A former BBC producer convicted of possessing indecent images of children has received a 22-month suspended sentence.
Victor Melleney, 76, who previously worked on programmes such as Panorama and Question time, also pleaded guilty at an earlier hearing to four counts of possessing a prohibited weapon.
He was arrested by National Crime Agency officers at his Kensington flat in October 2018. The weapons – three tasers and a pepper spray – were recovered following a search of the flat and his Porsche.
Officers also seized Melleney’s laptop and iPad from this address. An external hard drive, which he initially attempted to hide in his pocket, was recovered from the bathroom of the flat.
His devices contained over 800 images and videos of child sexual abuse (categories A-C) and he had downloaded four different Peer 2 Peer file sharing applications onto them.
Analysis showed that the keywords he used to search for the material included “PTHC” (Pre Teen Hard Core), “Preteen” and “11 yo”.
In March 2019, NCA officers executed a warrant at another of Melleney’s properties in West Wittering, Chichester, as intelligence showed that he had also accessed child abuse material from the address in the month prior to his arrest.

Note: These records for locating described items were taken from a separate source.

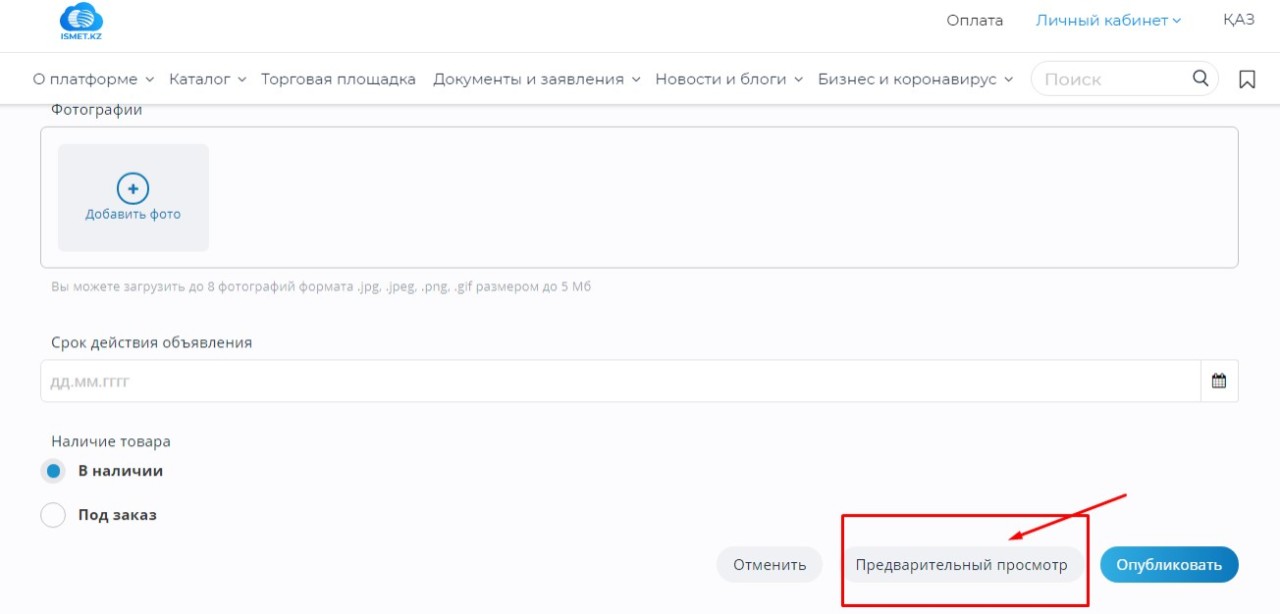Click the ISMET.KZ cloud logo
Screen dimensions: 1280x614
tap(81, 22)
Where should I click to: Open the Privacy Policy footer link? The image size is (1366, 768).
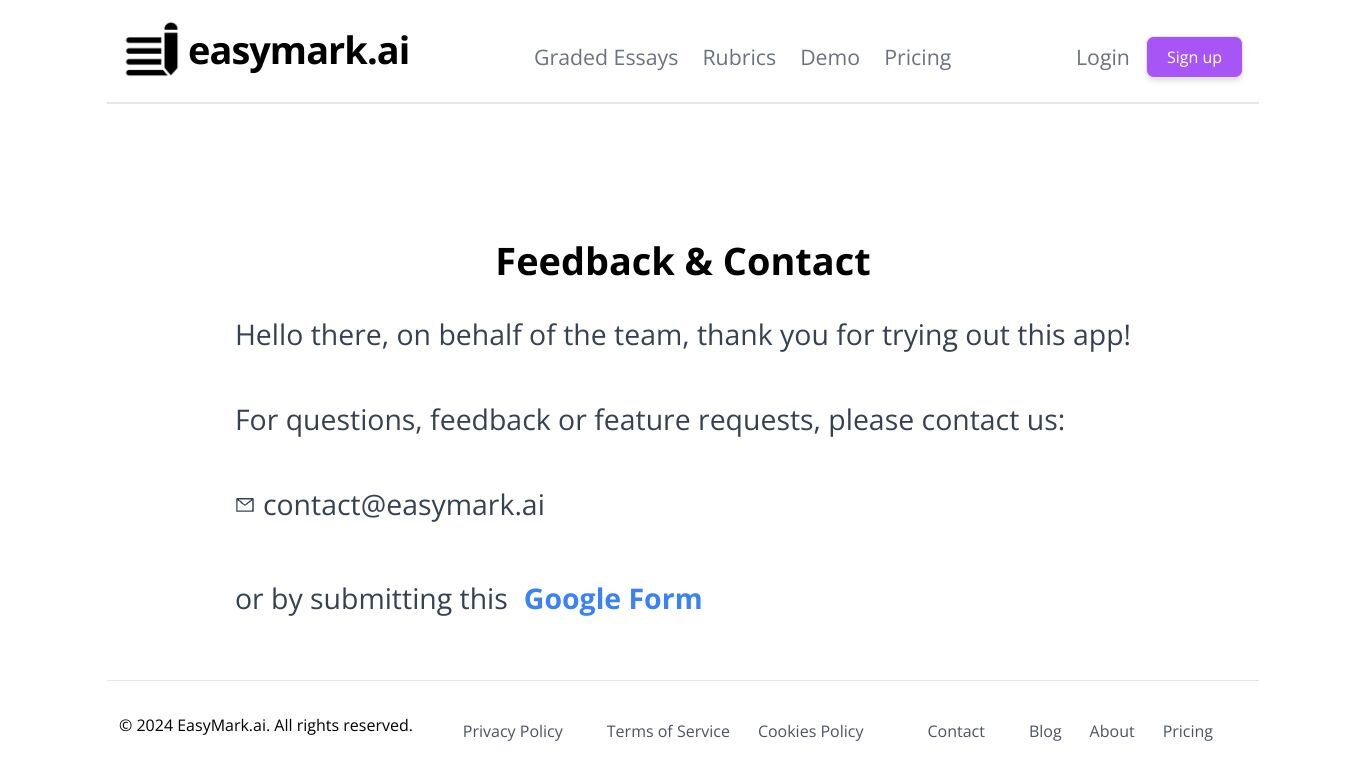pyautogui.click(x=513, y=731)
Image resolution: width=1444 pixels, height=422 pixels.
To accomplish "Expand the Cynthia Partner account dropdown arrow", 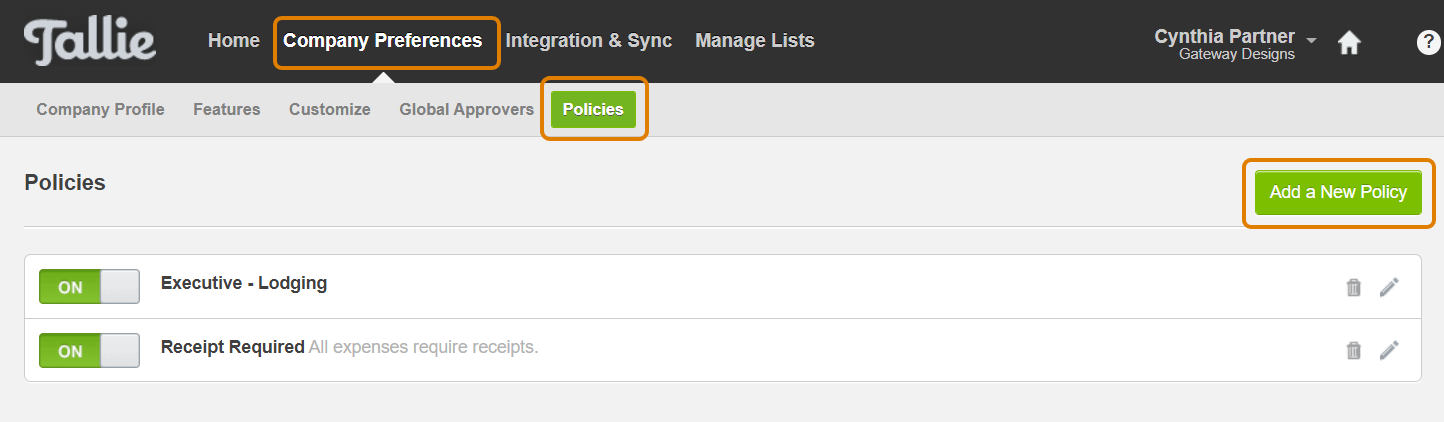I will coord(1311,41).
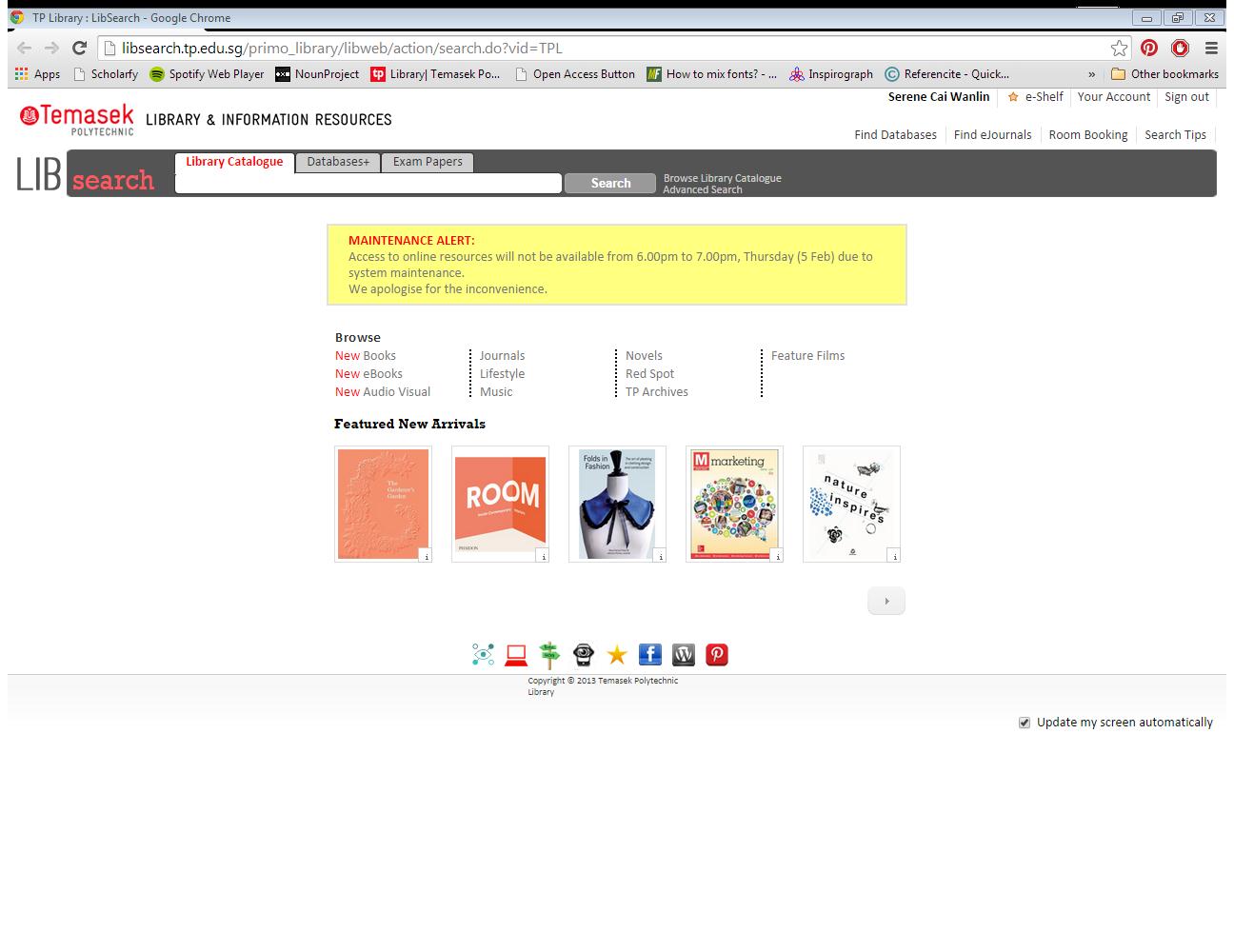Click the green signpost footer icon

click(x=549, y=654)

Melleney was found guilty of possessing indecent images of children at Kingston Crown Court on 17 December 2021. He was sentenced for this, and the prohibited weapons offences, at the same court today (14 January).

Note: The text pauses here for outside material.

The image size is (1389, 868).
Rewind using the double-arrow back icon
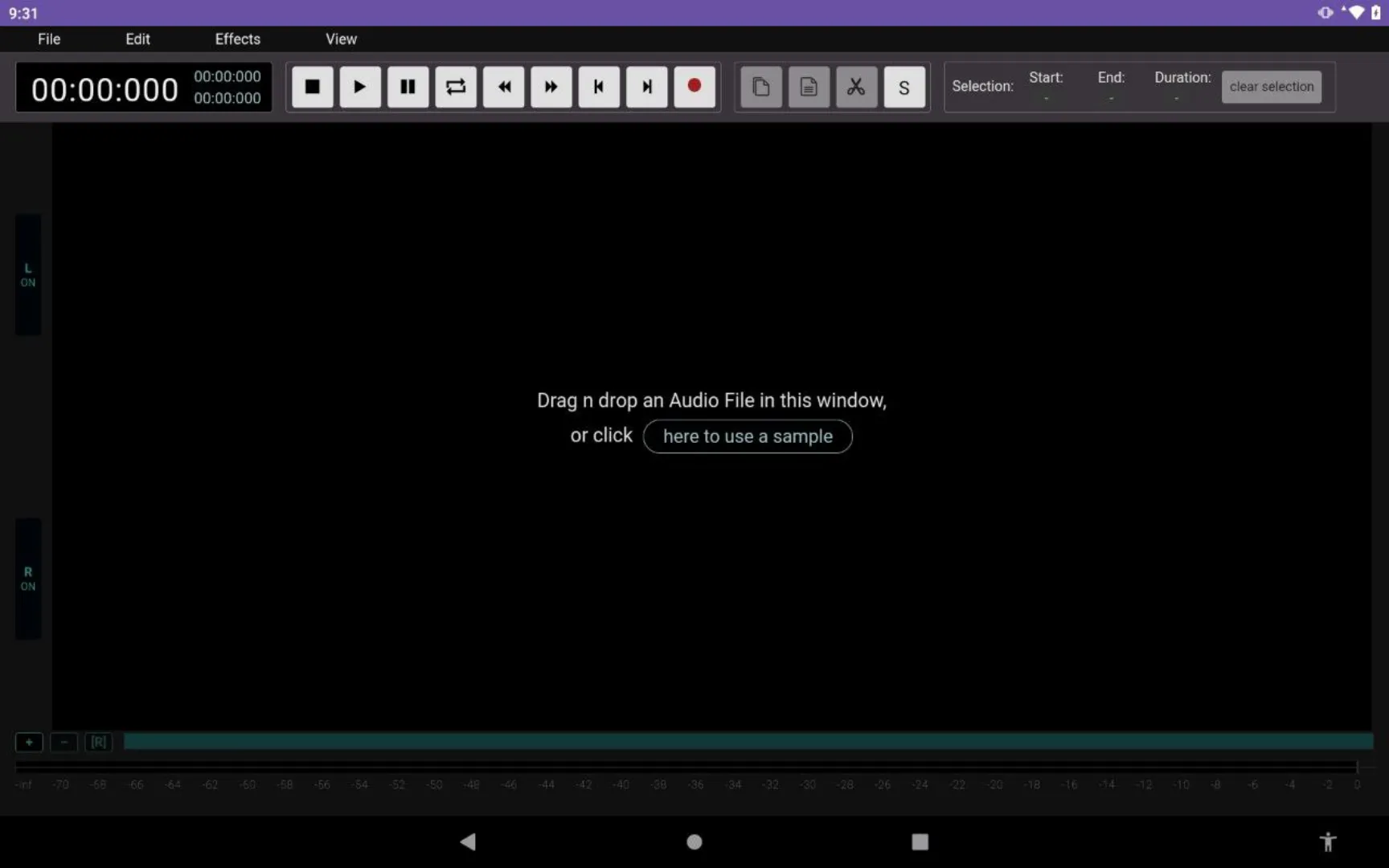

Martin Ludlow, Operations Manager at the National Crime Agency, said: “Melleney had a significant collection of child abuse material, which he obtained from the internet.
“It’s really important not to forget that behind every sexual abuse image is a child whose life has been cruelly torn apart by an abuser, with men like Melleney fuelling the demand for such material.”
Martin Ludlow, Operations Manager at the National Crime Agency
Senior Specialist Prosecutor Ruona Iguyovwe, of the CPS, added: “Victor Melleney knew that he was in possession of indecent images of children. The devices recovered during searches of Melleney’s home revealed downloads of images depicting sexual activity involving children. Examination of the electronic devices also revealed software which can be used by users in sharing indecent images of children.
“The hard drives, recovered from his home, his basement, and hidden in the pocket of a dressing gown he was wearing when he was arrested, contained sickening videos, part of a collection downloaded over years.
“The sexual exploitation of children and the distribution of images like this is an utterly abhorrent practice and one which the CPS and its partners will continue to work to root out,” Iguyovwe concluded.